Legendary fund manager Li Lu (who Charlie Munger backed) once said, 'The biggest investment risk is not the volatility of prices, but whether you will suffer a permanent loss of capital.' So it seems the smart money knows that debt - which is usually involved in bankruptcies - is a very important factor, when you assess how risky a company is. We note that Apollo Endosurgery, Inc. (NASDAQ:APEN) does have debt on its balance sheet. But the more important question is: how much risk is that debt creating?
When Is Debt A Problem?
Generally speaking, debt only becomes a real problem when a company can't easily pay it off, either by raising capital or with its own cash flow. If things get really bad, the lenders can take control of the business. However, a more common (but still painful) scenario is that it has to raise new equity capital at a low price, thus permanently diluting shareholders. Of course, plenty of companies use debt to fund growth, without any negative consequences. When we examine debt levels, we first consider both cash and debt levels, together.
Our analysis indicates that APEN is potentially overvalued!
What Is Apollo Endosurgery's Debt?
The chart below, which you can click on for greater detail, shows that Apollo Endosurgery had US$53.5m in debt in September 2022; about the same as the year before. But it also has US$66.9m in cash to offset that, meaning it has US$13.4m net cash.
How Strong Is Apollo Endosurgery's Balance Sheet?
The latest balance sheet data shows that Apollo Endosurgery had liabilities of US$16.5m due within a year, and liabilities of US$57.2m falling due after that. Offsetting these obligations, it had cash of US$66.9m as well as receivables valued at US$12.9m due within 12 months. So it can boast US$6.09m more liquid assets than total liabilities.
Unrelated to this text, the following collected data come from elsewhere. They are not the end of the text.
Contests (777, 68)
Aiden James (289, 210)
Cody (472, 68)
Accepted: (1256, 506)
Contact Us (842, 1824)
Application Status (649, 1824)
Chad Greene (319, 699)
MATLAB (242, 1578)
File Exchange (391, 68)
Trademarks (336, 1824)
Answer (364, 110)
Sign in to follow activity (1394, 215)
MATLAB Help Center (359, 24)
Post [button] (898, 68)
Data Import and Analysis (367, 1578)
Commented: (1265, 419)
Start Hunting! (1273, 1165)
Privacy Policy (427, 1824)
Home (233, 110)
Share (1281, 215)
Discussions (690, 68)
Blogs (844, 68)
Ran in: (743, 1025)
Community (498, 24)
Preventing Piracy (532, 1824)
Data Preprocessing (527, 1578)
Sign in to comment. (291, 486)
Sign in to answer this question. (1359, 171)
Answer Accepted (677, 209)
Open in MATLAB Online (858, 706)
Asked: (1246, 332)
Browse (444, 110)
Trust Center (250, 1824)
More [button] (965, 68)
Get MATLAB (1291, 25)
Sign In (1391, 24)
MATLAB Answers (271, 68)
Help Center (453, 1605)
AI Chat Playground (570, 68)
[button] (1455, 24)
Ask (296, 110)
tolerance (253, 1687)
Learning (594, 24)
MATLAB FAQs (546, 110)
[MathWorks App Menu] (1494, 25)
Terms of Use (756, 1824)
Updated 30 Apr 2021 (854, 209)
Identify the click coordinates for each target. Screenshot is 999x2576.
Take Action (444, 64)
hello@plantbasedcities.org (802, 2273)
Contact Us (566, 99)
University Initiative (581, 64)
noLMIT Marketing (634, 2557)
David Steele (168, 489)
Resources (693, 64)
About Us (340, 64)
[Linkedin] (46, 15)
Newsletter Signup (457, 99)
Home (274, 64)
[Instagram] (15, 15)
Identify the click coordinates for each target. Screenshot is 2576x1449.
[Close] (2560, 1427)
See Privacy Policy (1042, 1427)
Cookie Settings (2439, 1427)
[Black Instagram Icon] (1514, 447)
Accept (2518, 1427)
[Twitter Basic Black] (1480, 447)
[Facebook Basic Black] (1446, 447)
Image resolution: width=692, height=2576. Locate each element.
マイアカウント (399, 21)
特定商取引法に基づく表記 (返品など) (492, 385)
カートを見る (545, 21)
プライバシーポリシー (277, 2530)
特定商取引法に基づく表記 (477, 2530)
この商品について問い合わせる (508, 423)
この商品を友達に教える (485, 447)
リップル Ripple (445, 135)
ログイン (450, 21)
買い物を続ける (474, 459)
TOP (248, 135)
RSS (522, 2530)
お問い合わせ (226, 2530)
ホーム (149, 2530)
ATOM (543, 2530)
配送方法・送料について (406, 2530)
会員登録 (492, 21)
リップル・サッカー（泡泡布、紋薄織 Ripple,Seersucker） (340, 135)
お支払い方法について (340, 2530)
This state of affairs indicates that Apollo Endosurgery's balance sheet looks quite solid, as its total liabilities are just about equal to its liquid assets. So while it's hard to imagine that the US$419.3m company is struggling for cash, we still think it's worth monitoring its balance sheet. Succinctly put, Apollo Endosurgery boasts net cash, so it's fair to say it does not have a heavy debt load! The balance sheet is clearly the area to focus on when you are analysing debt. But ultimately the future profitability of the business will decide if Apollo Endosurgery can strengthen its balance sheet over time. So if you want to see what the professionals think, you might find this free report on analyst profit forecasts to be interesting.
Over 12 months, Apollo Endosurgery reported revenue of US$72m, which is a gain of 20%, although it did not report any earnings before interest and tax. With any luck the company will be able to grow its way to profitability.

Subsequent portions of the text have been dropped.